Honestly, I don't worry that much about the unhappiness factor of using the whip. IIRC, the way the unhappy face is applied, it shouldn't matter that much anyway, even at the higher difficulty levels. In fact, difficulty level shouldn't matter at all (actually, should be less of a factor at higher levels). You're losing a pop anyway. And odds are it's an unhappy pop. You're just replacing one unhappy face for another.
Say you've got a size 4 city at deity level. By default, you've got 1 content and 3 unhappy ones. You've got one military garrison and two happy faces via luxuries/entertainment. This results in 2 happy citizens and 2 unhappy citizens. You're at your limit really unless you add more happy effects from somewhere.
You rush a build at the cost of one pop. You gain an additional unhappy face (how long do those last anyway? Not long IIRC). So now, you've got three citizens and all three are unhappy by default (cause of the extra unhappy face). You then apply your garrison and luxuries and you end up with one happy, one content, and one unhappy citizen. The city is just as productive as it was before. Hopefully, the extra unhappy face will go away before your city grows back to size 4. If that's the case, it didn't actually cost you a darn thing to rush the builld.

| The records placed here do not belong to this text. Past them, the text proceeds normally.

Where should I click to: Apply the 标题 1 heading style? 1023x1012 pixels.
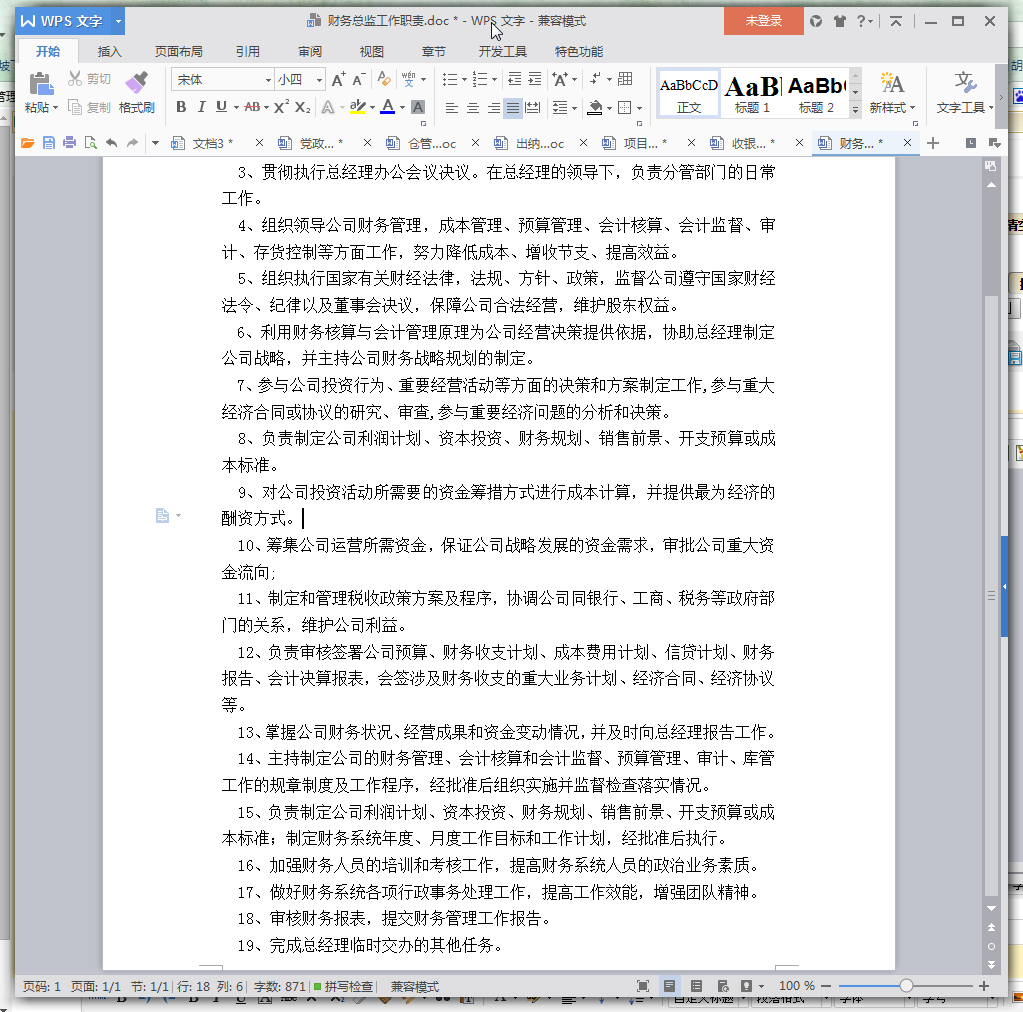pyautogui.click(x=752, y=94)
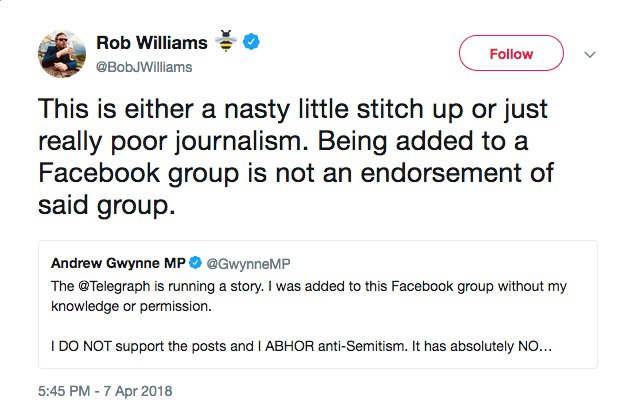632x410 pixels.
Task: Open the Rob Williams display name link
Action: (152, 43)
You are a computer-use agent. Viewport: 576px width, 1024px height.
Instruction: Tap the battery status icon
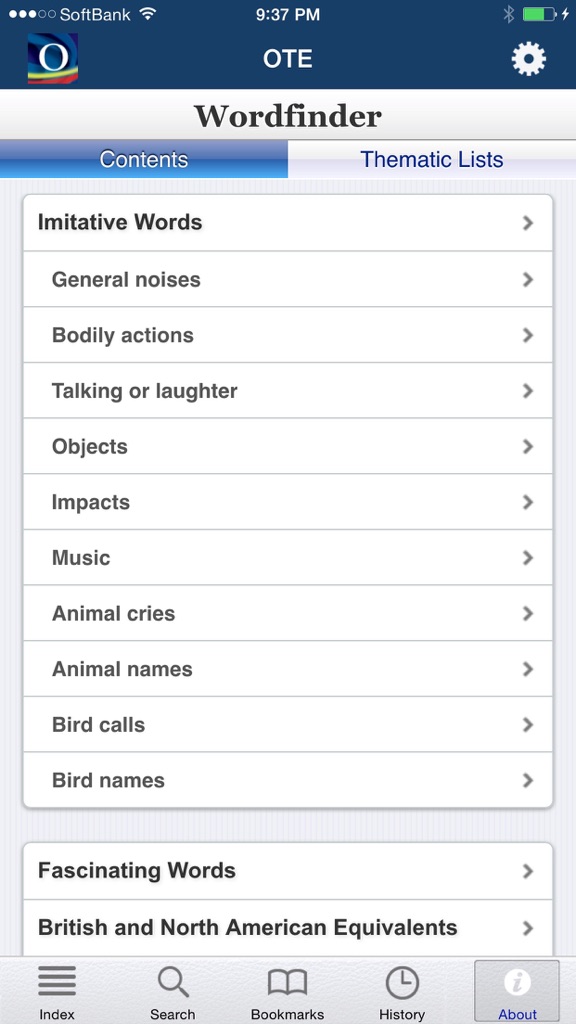point(540,14)
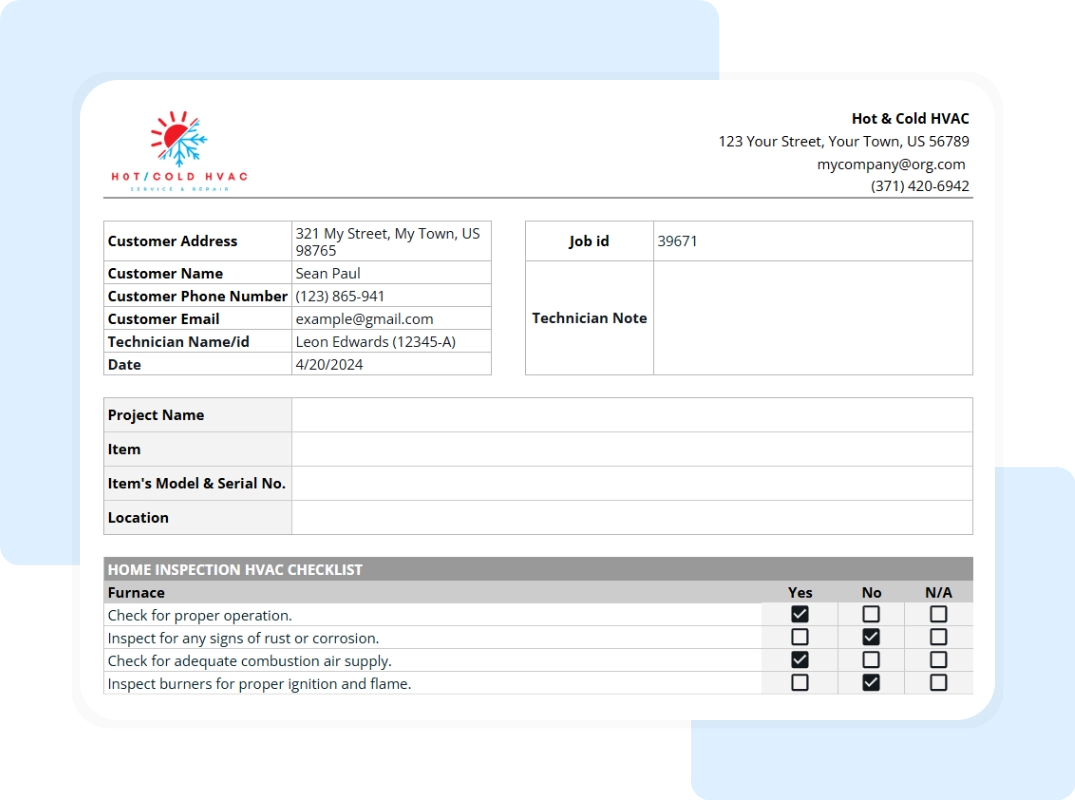This screenshot has width=1075, height=800.
Task: Check No for proper operation row
Action: (x=871, y=614)
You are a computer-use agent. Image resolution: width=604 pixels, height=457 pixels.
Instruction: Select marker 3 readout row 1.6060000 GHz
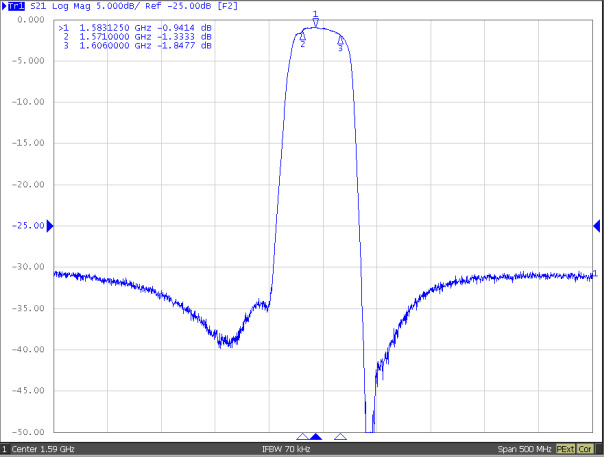[x=135, y=45]
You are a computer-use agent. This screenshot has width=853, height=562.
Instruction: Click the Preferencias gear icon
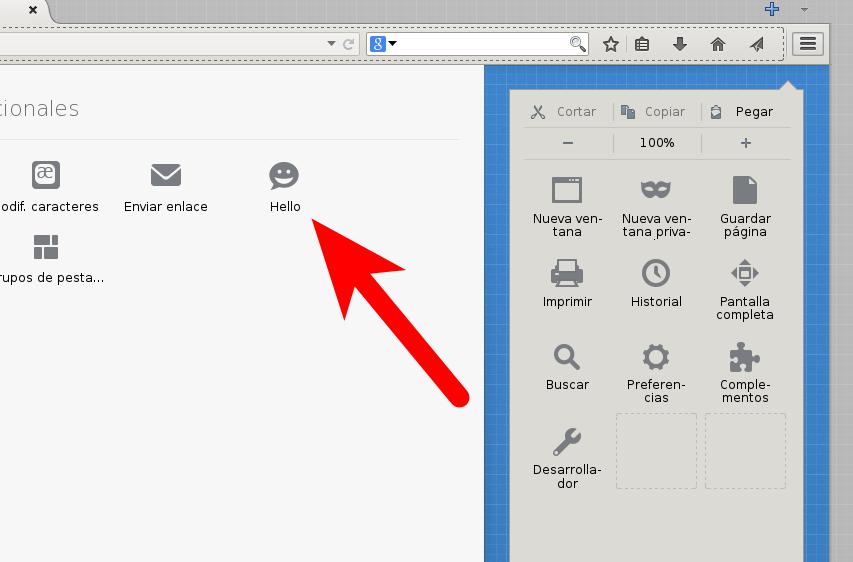tap(656, 357)
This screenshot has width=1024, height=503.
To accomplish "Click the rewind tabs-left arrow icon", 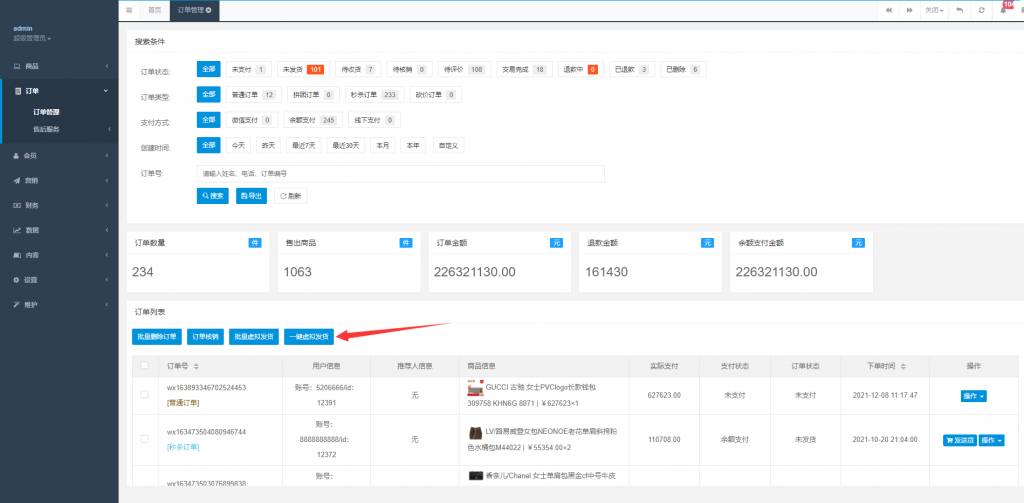I will (889, 10).
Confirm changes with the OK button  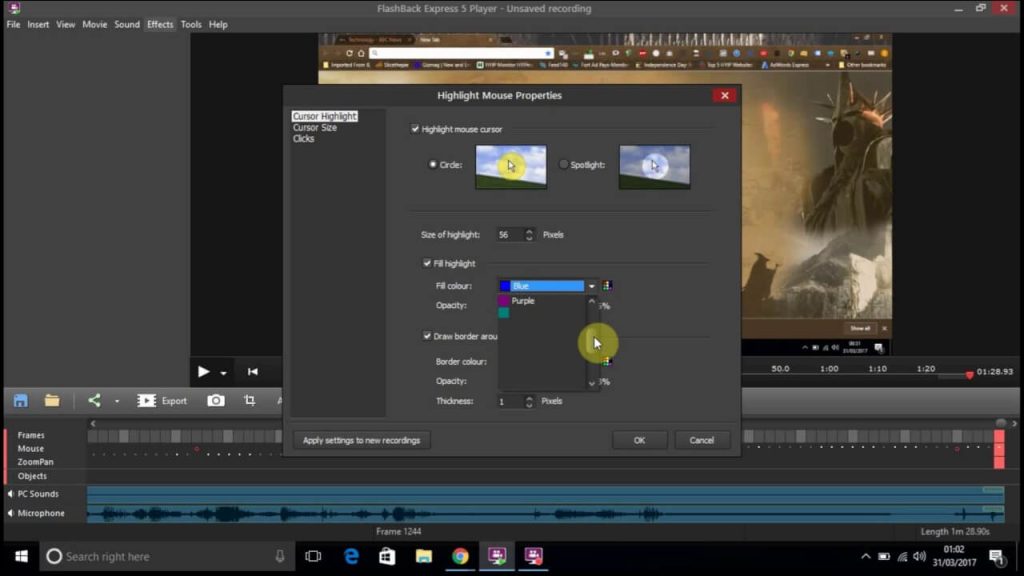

At higher levels, early in the game, you just can't manage larger cities. You don't have the luxuries or units to garrison. Killing off the pop (ok, for the PC crowd, they're "leaving"... Yeah... Right

) is something you want to do. Remember that if you have to build an entertainer to keep your city from going into disorder, you may as well have used that pop to rush a build instead. While there's more strategy to micromanaging your specialists then I care to get into right now, as a general rule, a worked square is better then a specialist. In most cases, a built unit/improvement is of more value then a specialist as well.
My general rule when in despotism early in the game is to rush build everything as fast as possible. The first turn that you can rush with a cost of only one citizen is the turn you want to rush it (sometimes I'll even do it at a cost of two if the city's growing fast ). You have very few advantages against the AI early in a high level game. Effective use of rush building is one of them. Learn to use it correctly (as well as worker and settler farms), and you'll be able to hold your own against the AI's ludicrously high production rate.